## Start MATERIAL FOR THIS EXERCISE

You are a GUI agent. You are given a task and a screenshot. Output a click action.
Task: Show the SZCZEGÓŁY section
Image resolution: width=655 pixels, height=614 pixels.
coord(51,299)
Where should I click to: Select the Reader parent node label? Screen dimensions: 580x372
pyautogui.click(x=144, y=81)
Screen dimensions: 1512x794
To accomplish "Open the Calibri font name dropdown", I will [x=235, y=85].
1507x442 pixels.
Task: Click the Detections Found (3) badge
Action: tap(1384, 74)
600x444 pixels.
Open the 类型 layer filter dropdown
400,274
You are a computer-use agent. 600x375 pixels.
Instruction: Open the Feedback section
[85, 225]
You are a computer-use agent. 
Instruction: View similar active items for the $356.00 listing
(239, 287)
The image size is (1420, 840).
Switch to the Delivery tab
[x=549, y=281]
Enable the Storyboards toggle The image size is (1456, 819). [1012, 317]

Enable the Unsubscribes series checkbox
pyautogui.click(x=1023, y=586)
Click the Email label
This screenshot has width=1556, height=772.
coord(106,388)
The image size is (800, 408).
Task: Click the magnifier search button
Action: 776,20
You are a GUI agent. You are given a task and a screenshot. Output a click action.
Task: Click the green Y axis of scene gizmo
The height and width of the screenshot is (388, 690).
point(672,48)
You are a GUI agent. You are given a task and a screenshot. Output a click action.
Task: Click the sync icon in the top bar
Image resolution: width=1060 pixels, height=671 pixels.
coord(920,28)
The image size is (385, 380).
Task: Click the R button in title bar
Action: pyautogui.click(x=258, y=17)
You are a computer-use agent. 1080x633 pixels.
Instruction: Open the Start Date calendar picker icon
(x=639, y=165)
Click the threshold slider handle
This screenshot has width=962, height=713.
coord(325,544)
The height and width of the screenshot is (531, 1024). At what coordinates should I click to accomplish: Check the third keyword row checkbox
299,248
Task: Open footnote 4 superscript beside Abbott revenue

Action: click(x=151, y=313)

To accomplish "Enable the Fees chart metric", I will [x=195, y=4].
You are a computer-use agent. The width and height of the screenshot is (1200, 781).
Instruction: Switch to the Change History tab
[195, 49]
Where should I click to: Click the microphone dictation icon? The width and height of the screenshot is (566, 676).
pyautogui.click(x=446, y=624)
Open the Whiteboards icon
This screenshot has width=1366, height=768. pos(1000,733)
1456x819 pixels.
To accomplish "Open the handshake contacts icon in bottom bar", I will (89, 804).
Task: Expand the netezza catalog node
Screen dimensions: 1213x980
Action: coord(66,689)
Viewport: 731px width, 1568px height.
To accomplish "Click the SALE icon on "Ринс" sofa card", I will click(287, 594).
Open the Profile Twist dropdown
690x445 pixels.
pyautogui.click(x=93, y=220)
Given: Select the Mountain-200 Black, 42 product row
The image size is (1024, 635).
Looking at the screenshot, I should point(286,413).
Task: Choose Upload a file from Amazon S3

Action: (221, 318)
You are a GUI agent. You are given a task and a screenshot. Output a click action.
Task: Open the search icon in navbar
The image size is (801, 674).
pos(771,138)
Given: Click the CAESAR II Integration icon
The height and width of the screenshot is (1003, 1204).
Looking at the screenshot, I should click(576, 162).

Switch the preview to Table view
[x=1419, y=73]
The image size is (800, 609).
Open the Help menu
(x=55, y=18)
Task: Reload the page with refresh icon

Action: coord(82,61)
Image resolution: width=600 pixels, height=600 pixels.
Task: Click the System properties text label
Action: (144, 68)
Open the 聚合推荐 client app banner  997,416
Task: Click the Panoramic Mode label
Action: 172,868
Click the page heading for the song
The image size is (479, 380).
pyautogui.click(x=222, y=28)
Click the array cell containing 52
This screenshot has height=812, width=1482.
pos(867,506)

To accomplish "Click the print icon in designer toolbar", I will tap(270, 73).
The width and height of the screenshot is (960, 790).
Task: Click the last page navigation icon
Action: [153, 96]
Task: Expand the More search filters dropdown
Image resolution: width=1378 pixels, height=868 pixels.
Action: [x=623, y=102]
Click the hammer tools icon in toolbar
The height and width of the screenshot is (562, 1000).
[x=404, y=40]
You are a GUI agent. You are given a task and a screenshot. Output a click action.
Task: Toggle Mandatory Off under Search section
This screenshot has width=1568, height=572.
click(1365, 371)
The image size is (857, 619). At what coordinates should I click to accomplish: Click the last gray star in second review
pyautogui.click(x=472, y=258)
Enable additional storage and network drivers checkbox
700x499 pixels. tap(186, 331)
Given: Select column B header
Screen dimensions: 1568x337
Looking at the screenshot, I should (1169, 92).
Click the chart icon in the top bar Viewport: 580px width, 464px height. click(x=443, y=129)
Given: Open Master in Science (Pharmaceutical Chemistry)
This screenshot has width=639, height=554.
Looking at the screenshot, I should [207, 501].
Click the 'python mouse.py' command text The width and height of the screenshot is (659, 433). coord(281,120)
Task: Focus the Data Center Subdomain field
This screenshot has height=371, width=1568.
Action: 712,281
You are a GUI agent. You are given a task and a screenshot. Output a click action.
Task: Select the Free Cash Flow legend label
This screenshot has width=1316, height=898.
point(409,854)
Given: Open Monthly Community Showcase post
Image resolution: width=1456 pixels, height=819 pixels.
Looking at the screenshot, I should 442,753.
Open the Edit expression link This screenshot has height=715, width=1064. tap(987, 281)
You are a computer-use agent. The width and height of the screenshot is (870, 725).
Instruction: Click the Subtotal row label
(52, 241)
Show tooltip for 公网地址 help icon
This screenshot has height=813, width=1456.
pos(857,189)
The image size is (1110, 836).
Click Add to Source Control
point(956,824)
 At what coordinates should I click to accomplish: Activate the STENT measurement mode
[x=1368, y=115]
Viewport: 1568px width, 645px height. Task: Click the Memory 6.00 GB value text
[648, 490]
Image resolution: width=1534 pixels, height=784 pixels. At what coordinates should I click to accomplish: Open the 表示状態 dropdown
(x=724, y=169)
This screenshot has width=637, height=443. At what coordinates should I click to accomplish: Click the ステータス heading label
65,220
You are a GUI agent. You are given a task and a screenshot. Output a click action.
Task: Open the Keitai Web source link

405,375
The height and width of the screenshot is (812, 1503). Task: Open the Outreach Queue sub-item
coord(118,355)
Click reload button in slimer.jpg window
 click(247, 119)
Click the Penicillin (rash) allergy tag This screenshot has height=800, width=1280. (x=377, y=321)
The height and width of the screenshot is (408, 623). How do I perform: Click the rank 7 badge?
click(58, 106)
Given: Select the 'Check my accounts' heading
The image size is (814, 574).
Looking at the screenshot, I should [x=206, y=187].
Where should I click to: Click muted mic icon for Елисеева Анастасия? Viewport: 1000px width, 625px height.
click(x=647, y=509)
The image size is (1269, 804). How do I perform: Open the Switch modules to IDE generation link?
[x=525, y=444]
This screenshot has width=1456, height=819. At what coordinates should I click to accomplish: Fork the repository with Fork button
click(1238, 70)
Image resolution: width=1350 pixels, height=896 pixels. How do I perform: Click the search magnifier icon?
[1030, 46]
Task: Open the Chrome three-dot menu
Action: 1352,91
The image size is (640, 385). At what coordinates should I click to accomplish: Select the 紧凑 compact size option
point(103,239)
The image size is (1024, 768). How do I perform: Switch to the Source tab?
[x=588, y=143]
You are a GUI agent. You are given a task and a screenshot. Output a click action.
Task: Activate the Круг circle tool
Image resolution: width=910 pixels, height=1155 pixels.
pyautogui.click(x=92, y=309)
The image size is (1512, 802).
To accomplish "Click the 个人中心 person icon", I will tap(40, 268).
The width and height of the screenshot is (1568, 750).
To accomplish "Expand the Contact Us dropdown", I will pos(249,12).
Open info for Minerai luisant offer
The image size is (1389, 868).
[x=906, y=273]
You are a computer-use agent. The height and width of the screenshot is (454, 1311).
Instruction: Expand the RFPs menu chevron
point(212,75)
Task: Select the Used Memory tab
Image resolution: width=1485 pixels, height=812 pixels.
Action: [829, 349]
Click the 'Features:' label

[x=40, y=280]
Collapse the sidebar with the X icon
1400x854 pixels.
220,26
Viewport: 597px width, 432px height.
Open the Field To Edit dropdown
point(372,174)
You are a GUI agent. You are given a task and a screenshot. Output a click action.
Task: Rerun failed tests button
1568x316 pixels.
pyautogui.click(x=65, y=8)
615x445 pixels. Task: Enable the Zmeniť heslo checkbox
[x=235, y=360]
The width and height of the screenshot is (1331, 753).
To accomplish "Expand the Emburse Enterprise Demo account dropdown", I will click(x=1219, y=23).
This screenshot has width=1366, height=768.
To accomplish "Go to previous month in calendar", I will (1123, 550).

## End MATERIAL FOR THIS EXERCISE

### WHAT YOU NEED TO DO
Render the stretch of the records from the line containing "Viewport: 597px width, 432px height." through the line containing "[x=235, y=360]" as a JSON list of strings, one string per line, omitting any blank lines.

### FULL SOLUTION
[
  "Viewport: 597px width, 432px height.",
  "Open the Field To Edit dropdown",
  "point(372,174)",
  "You are a GUI agent. You are given a task and a screenshot. Output a click action.",
  "Task: Rerun failed tests button",
  "1568x316 pixels.",
  "pyautogui.click(x=65, y=8)",
  "615x445 pixels. Task: Enable the Zmeniť heslo checkbox",
  "[x=235, y=360]"
]